Tuesday 3 February 2015

Why moaning about life isn't worth it

Ask a fair number of stroke-survivors what irritates us most about our fellow human beings and we will say 'people who whinge about life; about having to get up at 6am on a cold Monday morning in February, or do the housework, or commute to a job they don't particularly like."

The reason most strokies say this, of course, is because we have to do all that (well, most of it) as well as dealing with the physical and mental challenges caused by our condition. As I write this, I've just spoken to someone who is unable to work because of the problems caused by their stroke and who has just taken a break in their day to message me 'after vacuuming, dusting, hanging out the washing, going to the post office, resetting my Apple ID which was a pain in the ****..."

For myself, I spent a couple of hours in town this morning doing a string of little things that just had to be done today; go to the opticians for a claim form for some new glasses, get a birthday card (and call into each of the three card shops in town twice, to make sure I'd got the right one), call into the Job Centre and rearrange an appointment, buy some gloves, call into the bank. It might seem mundane to you but by the end of it, I had a raging headache and was absolutely done in. Given that most stroke-survivors have to closely manage their day, taking regular breaks to ease the tiredness which is one of the major symptoms of our condition, just getting through the day is quite a challenge. The person I've quoted above, by the way, has a severely weak left side so that doing anything takes at least twice as long as it would for a normal person.

But, as I said here last week, being a strokie and being alive with all our problems is a heck of a lot better than the alternative. And I've been to two funerals in the space of four days this week, of people taken far too young (in one case, far, far too young). It might be that I'm getting old, but it does bring home to you how fragile is the human condition. Yes, one of the deceased had cancer so his family and friends had been able to prepare themselves for what was coming. But the other person involved died in their sleep at a ridiculously early age and without any indication of what was coming.
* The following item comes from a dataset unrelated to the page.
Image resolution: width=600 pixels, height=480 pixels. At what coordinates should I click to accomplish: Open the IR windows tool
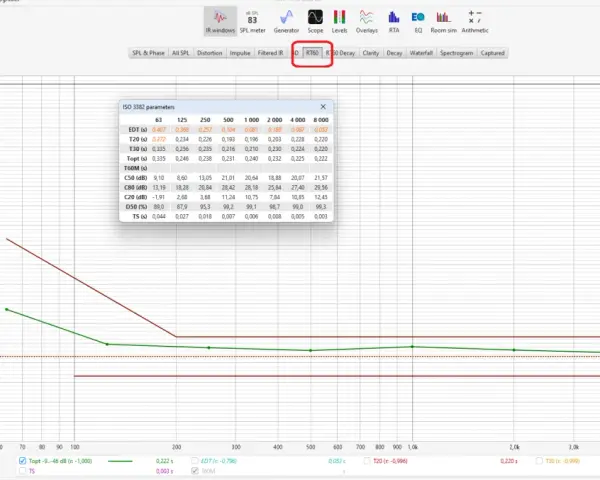pyautogui.click(x=220, y=21)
Like me if I had been run over by that bus or hadn't survived the stroke, one minute he was here and apparently healthy, the next he was gone.
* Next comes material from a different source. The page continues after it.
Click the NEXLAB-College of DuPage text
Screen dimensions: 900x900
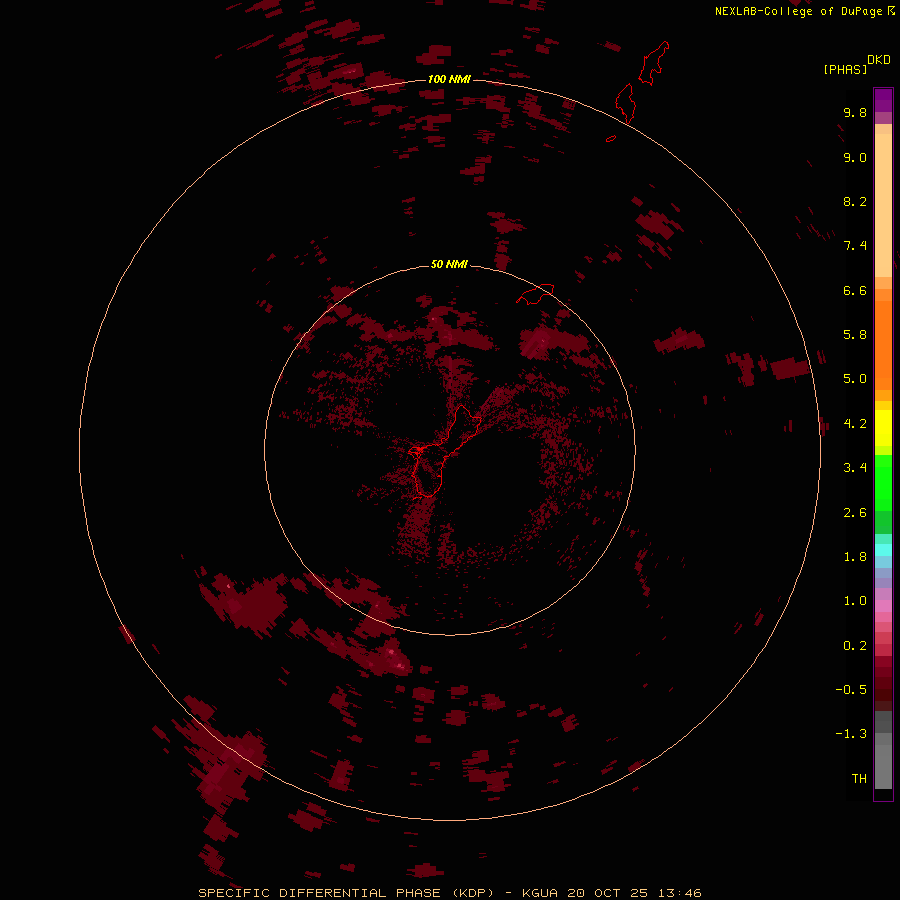pos(798,11)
That's why my stock answer these days to a well-meaning 'How are you?' is to say: 'Well, I got up this morning and I'm still breathing." It could sound like a cliche, but it's true - when you've come so close to not breathing and you hear of people who went to bed one night and didn't wake up the next morning, reminding yourself and others that you are alive is very important. And it pulls up short those who would moan about having to get up to catch the 6am train.